Toward the western end of the two-block street of modest single-story homes, 550 Richmond Drive stands out for the grime, the garbage and the troubled people in orbit around the house owned by the Vincent family since the neighborhood was built in the 1950s. The home has been a refuge for drug users, thieves and lost souls since the mid 1980s, police and city records show.
Neighbors talk about finding human waste in their yards like it’s a regular feature of suburban life. They trade stories of calling police about people passed out in the grass outside their windows, the frightening late-night fights and the break-ins. A neighbor once drove across town before realizing someone was asleep in the bed of his pickup.
And so over the years, residents along Richmond Drive have built higher fences, added locked gates, put in motion-sensing lights and kept police officers on speed dial.

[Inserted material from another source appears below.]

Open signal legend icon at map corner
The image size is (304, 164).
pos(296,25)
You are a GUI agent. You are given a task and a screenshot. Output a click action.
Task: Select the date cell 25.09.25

“I don’t feel safe,” said Doris Thompson, 84, who remembers days long ago when she let her young children ride in the street on their tricycles.
For the past 35 years, the city failed to stem the crime and nuisance that have haunted the neighborhood. But what residents call their neighborhood nightmare might be coming to an end.
On Monday, the city installed a 6-foot chain-link fence around the Vincent home and locked it with a padlock to keep the owner, John Vincent, and all others out. The city sued Vincent for creating a public nuisance and allowing his home to be used as a haven for drug use and sales.
Assistant City Attorney Adam Abel said it’s a new strategy for the city, and possibly other cities as well, to use California’s Drug Abatement Act to sue property owners. The law holds property owners accountable for drug crime on their premises, regardless of whether they are suspected of any criminal activity.
Petaluma also is exploring using the act for the first time to address a long-blighted property on Weaverly Drive. Earlier this month, Petaluma City Council members voted to spend city resources to sue the owners and ask a judge to shutter the property and award the city as much as $75,000 in fines.
Abel said he modeled the lawsuit after the $1.1 million judgment the city collected in 2011 against former owners of the shuttered Llano Hotel, once a notorious haven for prostitution. It used a California law called the Red Light Abatement Act, which proceeded the Drug Abatement Act. The laws allow cities to seek payment for the costs of investigating the property and taking owners to court.
On March 3, a Sonoma County Superior Court Judge reviewed a trove of evidence kept over the years and heard testimony from police, code enforcement and a neighbor. His conclusion: 550 Richmond Drive must be shuttered and sold.
In his lengthy, excoriating order, Judge Rene Chouteau asked Vincent if he understood the “terrible, really terrible” impact he’s had on the neighborhood, imploring: “Can you imagine what your neighbors have suffered?”